Some used vehicle managers carry a double curse.
The first curse is their absolute focus on average front-end gross profit. They’ll say, “I can’t change this price because there won’t be enough front-end gross,” or, “I can’t buy this auction car because there won’t be enough front-end gross,” or, “I can’t offer the customer what their trade-in’s really worth because there won’t be enough front-end gross.”
The second curse is their inability to recognize that the front-end gross-focused inaction on each of the preceding scenarios ultimately hurts the performance of their used vehicle department, as well as the size of their paychecks.
The used vehicle managers who carry this double curse create an even bigger problem for their dealers—the less-than-optimal performance of their used vehicle department ultimately saps the other dealership departments of their ability to maximize sales and profits.
Surprisingly, some dealers appear to be aware that their used vehicle manager’s double-curse is hurting the overall dealership prospects, but they choose to do nothing about it.

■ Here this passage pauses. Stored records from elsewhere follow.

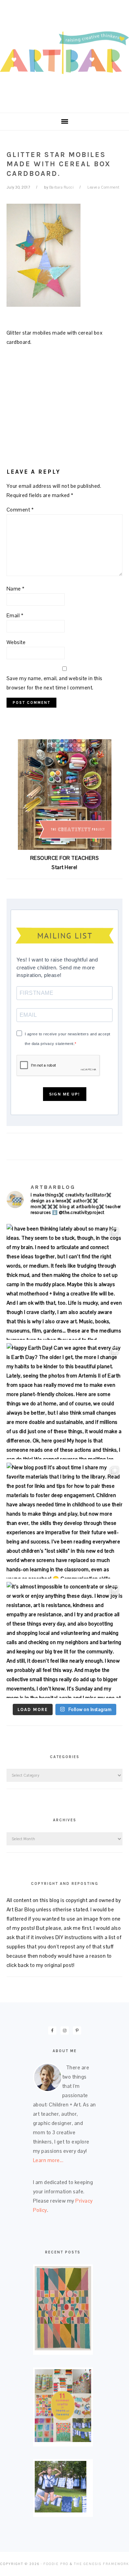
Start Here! (64, 867)
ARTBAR (64, 54)
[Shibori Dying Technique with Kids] (60, 2510)
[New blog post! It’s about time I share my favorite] (65, 1521)
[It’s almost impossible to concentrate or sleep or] (65, 1640)
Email (15, 615)
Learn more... (48, 2160)
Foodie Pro (55, 2564)
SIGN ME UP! (64, 1094)
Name (16, 588)
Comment (20, 509)
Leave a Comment (103, 187)
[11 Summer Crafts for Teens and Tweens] (63, 2440)
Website (16, 642)
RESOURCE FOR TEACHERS (64, 858)
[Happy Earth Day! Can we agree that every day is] (65, 1401)
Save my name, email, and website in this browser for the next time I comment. (55, 683)
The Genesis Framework (101, 2564)
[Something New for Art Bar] (63, 2348)
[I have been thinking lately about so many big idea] (65, 1282)
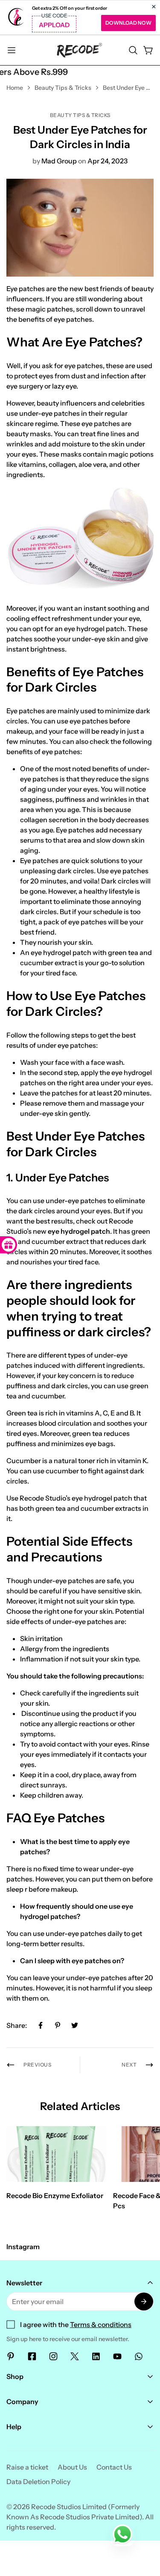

How else to explain the disparities I see across dealer groups, where the performance of some stores—measured by the net impact of a strong used vehicle department across their peer departments—completely outshine the others?
The difference, of course, is that the used vehicle managers at the high-performing dealerships have effectively exorcised themselves of the double-curse, or they never suffered from it to begin with.
I understand the exorcism can be difficult, particularly for used vehicle managers who have spent years in the business. Unfortunately, they’ve been carrying the double-curse for a long time, and every year makes it more difficult to remove.
Used vehicle mangers who eliminate the double-curse have come to embrace three operational realities they previously failed to see:
First, it’s essential for used vehicle managers to recognize that in today’s market, there’s often very little money left in a used vehicle after you’ve owned it for 30 days. This timeline has become even more critical in 2015 in light of increasing supplies of available used cars. I would encourage dealers to compare the average front-end gross profits of used vehicle sales that occur in 15 and 30 days or less, against those that occur after the 30-day mark. (Note: I would ask that this be a full and honest accounting, that includes the holding costs associated with every car, irrespective of its sales date.)
Second, used vehicle managers must align their inventory management and pricing objectives to retail a greater share of vehicles within the timelines that will maximize their front-end profit potential. Inevitably, the managers will recognize that today’s market requires a balancing act between selling a car quickly to maximize its gross profit potential, and sacrificing some front-end margin to put the car over the curb fast and earn another retail opportunity. This turn-and-earn mentality, which I call the Velocity Method of Management, is often counter-intuitive to the most die-hard, double-curse-carrying used vehicle managers. But, in the end, the math works—selling more cars more quickly will improve gross profits, even if front-end averages slightly diminish.
Third, as used vehicle managers begin to retail more used vehicles in shorter timeframes, they begin to work on perfecting the throughput of their operations. They build alliances and understandings with their service directors that time is money in used vehicle reconditioning. Cars get fixed and front-line and online-ready in a matter of hours or days, not weeks. They continually work on ways to press down the costs of reconditioning, which builds front-end margin potential and greater efficiencies for both departments. They measure and share the impact of their efforts throughout the dealership, showing financials that reveal double-digit lifts in sales and net profits throughout the dealership.
It’s this final step that often gets the dealer’s attention. They start to see positive improvements in the financials for every dealership department. In some cases, the more enlightened dealers take additional steps to make the total dealership gains an ongoing reality. They measure and promote the positive impact the used vehicle department creates across all dealership departments. The dealers might even change pay plans to recognize and reward the used vehicle manager’s total dealership contributions.
As I mentioned, eliminating the double-curse isn’t easy. But I haven’t met a single used vehicle manager who cured themselves, and now wishes they hadn’t.